S & B ΒΙΟΜΗΧΑΝΙΚΑ ΟΡΥΚΤΑ Α.Ε.

Announcement of the subscription price of new shares within the framework of a share capital increase in cash and pre emption rights in favour of existing shareholders

S&B Industrial Minerals S.A. (the "Company") announces that its Board of Directors convened on August 5, 2009, and decided the following:
Following the relevant authorization of the June 16, 2009, Annual General Meeting (AGM) of the Company's shareholders to the Board of Directors of the Company to determine the subscription price of the new common, with voting rights shares to be issued within the framework of the increase of the Company's paid up share capital by euro 10,356,440 in cash and the issue of 10,356,440 new common ordinary shares, each with a nominal value of euro 1.00 (the "new shares") and the granting of pre-emption rights in favour of the Company's existing shareholders at a ratio of 1 new share for 3 existing ones, the Board of Directors, taking into account the aforementioned AGM's decision according to which the subscription price of the new shares can be higher than the market price of the Company's shares at the ex-rights date, decided and announces that:
(a) The subscription price of the new shares will be euro 4.00 per new share.

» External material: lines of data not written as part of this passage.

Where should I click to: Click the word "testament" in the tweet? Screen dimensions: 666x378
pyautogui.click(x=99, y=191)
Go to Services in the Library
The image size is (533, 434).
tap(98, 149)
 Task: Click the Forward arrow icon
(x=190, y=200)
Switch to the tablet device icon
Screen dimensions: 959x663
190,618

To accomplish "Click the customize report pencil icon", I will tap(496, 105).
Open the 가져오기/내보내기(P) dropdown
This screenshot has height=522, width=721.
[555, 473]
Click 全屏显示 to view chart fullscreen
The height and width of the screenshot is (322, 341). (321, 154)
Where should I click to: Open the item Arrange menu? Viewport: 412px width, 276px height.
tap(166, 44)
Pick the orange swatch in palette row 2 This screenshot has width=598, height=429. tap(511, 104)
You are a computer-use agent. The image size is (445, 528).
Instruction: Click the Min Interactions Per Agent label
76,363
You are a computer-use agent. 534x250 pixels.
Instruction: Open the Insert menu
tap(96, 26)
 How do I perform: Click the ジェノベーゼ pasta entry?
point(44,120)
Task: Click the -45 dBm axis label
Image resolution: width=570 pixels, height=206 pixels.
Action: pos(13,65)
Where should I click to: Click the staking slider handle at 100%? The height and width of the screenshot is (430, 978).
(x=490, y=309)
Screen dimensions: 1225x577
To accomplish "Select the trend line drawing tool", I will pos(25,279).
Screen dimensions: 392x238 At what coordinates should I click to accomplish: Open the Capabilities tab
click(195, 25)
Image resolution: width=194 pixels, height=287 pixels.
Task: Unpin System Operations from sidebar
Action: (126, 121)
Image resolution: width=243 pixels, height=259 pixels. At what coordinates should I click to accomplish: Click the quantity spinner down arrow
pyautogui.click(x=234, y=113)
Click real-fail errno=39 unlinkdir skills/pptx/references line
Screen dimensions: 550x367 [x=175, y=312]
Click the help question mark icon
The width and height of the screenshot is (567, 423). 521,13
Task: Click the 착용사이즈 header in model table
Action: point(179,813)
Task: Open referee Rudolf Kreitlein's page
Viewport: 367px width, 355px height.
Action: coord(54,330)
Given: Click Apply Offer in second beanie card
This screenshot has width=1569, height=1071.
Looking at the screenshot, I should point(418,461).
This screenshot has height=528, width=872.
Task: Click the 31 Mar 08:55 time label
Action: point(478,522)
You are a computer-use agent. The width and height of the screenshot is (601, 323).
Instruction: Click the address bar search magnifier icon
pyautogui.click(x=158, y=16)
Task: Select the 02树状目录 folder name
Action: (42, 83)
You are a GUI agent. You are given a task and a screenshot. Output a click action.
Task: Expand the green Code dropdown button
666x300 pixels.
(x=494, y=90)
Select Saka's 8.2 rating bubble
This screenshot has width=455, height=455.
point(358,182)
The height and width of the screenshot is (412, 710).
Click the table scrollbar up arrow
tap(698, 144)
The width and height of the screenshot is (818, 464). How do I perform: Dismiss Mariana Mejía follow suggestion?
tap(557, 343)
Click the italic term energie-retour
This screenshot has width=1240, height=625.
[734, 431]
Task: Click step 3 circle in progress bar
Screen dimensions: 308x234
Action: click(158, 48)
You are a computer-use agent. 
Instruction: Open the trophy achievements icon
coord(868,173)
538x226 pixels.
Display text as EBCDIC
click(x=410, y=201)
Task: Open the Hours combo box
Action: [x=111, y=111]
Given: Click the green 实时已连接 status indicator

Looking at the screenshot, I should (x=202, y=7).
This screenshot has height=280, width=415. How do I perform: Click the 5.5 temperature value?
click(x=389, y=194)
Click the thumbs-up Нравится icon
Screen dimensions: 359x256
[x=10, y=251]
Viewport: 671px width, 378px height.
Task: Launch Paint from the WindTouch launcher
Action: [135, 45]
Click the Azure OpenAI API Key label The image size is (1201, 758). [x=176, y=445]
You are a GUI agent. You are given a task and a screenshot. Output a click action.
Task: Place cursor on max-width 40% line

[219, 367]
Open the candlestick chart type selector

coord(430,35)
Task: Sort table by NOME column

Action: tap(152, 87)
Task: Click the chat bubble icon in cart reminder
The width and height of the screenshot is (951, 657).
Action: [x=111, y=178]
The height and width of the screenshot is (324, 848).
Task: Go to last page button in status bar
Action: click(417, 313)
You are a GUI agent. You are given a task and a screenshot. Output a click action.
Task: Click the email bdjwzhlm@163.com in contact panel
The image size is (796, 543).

(b) Following the completion and full subscription of the aforementioned share capital increase, the Company's paid up share capital will amount to euro 41,425,760 divided into 41,425,760 common shares, with a nominal value of euro 1.00 each, while the total amount of the difference between the nominal value and the subscription price of the new shares, namely euro 31,069,320, will be credited to the "Paid-in Surplus Capital" account.
(c) Based on the above subscription price of the new shares, the amount of the total gross proceeds from the said share capital increase, in case of full subscription, shall be higher than the amount suggested in the 21.05.2009 Report of the Board of Directors of the Company. In case of full subscription, the total gross proceeds are expected to amount to euro 41,425,760.
(d) The ex rights date, the pre-emption rights exercising period and the pre-emption rights trading period at the ATHEX will be determined by the Company's BoD and shall be communicated to the shareholders of the Company with a later announcement.